La Russie, bien qu'elle considère les talibans comme une organisation terroriste interdite, a des relations avec eux depuis plusieurs années et a reçu ses émissaires à Moscou à de nombreuses reprises. Elle a maintenu ses représentations dans le pays, alors que les Occidentaux évacuaient dans le chaos.
L'ambassadeur russe à Kaboul s'est lui entretenu mardi avec un représentant des talibans, et a insisté à la télévision russe Rossiïa-24 sur le comportement adéquat des conquérants.
"Ils se comportent de manière responsable, civilisée", a dit Dmitri Jirnov.
Sa rencontre a elle été "positive et constructive" et axée sur des aspects pratiques, étant donné que les talibans attendent encore "à Kaboul des représentants d'un rang plus élevé, plus politique".
Selon l'ambassadeur, il n'y actuellement pas de pouvoir central en Afghanistan "juste un chef à Kaboul, de facto, un taliban". Les nouveaux maîtres de la ville s'assurent avant tout qu'elle soit sécurisée "et y parviennent".
"Avec les criminels ils sont durs, ils peuvent les fusiller", a concédé le diplomate, tout en rejetant les prédictions alarmistes de Occidentaux "d'un bain de sang".
M. Lavrov avait aussi relevé un "processus positif en cours dans les rues de Kaboul où la situation est calme et où les talibans assurent l'ordre public".
Le ministre russe a aussi vivement critiqué les vingt années de présence politico-militaire américaine dans le pays.

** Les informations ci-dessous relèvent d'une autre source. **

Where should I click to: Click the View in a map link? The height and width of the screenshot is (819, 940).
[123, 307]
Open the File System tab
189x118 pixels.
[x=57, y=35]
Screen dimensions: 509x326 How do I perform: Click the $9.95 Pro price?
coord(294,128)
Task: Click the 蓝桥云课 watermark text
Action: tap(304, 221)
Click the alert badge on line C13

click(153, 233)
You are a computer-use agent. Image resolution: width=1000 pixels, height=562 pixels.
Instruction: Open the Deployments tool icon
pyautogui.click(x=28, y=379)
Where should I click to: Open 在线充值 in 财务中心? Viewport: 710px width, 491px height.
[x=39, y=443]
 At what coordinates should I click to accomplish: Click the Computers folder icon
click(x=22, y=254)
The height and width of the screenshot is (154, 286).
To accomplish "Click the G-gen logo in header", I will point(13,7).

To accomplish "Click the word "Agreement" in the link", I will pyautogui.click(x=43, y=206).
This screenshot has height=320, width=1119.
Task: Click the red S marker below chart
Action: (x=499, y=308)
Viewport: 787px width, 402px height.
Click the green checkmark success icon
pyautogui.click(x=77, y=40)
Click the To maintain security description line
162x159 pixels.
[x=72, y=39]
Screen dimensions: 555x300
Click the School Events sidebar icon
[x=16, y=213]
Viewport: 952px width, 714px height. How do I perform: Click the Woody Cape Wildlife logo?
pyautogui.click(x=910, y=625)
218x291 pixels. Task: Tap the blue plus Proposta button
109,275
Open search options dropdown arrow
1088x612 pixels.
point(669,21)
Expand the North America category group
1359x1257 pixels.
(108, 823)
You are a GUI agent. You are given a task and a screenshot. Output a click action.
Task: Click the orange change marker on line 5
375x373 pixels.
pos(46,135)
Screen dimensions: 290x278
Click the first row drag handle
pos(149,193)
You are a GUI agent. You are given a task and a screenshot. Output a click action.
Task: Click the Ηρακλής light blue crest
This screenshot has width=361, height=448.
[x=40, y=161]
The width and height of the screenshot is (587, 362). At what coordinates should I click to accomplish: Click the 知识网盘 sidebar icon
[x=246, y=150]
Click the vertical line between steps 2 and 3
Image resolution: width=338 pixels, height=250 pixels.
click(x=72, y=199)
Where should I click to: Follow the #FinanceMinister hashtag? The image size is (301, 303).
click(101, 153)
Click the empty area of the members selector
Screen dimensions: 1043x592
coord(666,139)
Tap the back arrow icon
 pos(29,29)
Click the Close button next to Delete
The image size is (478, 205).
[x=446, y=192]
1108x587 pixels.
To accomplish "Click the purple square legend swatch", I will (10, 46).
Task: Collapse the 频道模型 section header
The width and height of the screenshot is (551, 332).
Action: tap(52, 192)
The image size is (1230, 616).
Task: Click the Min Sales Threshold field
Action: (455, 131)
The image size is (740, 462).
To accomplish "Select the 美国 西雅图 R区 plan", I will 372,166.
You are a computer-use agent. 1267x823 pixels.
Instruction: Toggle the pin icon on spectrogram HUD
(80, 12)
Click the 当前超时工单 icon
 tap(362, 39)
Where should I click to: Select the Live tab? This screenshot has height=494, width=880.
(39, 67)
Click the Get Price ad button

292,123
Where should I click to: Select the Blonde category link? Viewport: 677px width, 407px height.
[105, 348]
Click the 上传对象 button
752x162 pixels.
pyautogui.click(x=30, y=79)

"Les Américains ont essayé d'y bâtir ce qu'ils appellent démocratie", a-t-il relevé, "mais croire qu'on peut imposer au peuple afghan de vivre selon les normes occidentales est naïf".
"C'était une fois de plus une tentative d'imposer au monde ses propres valeurs, en ignorant les traditions pluriséculaires d'autres pays", a encore martelé M. Lavrov.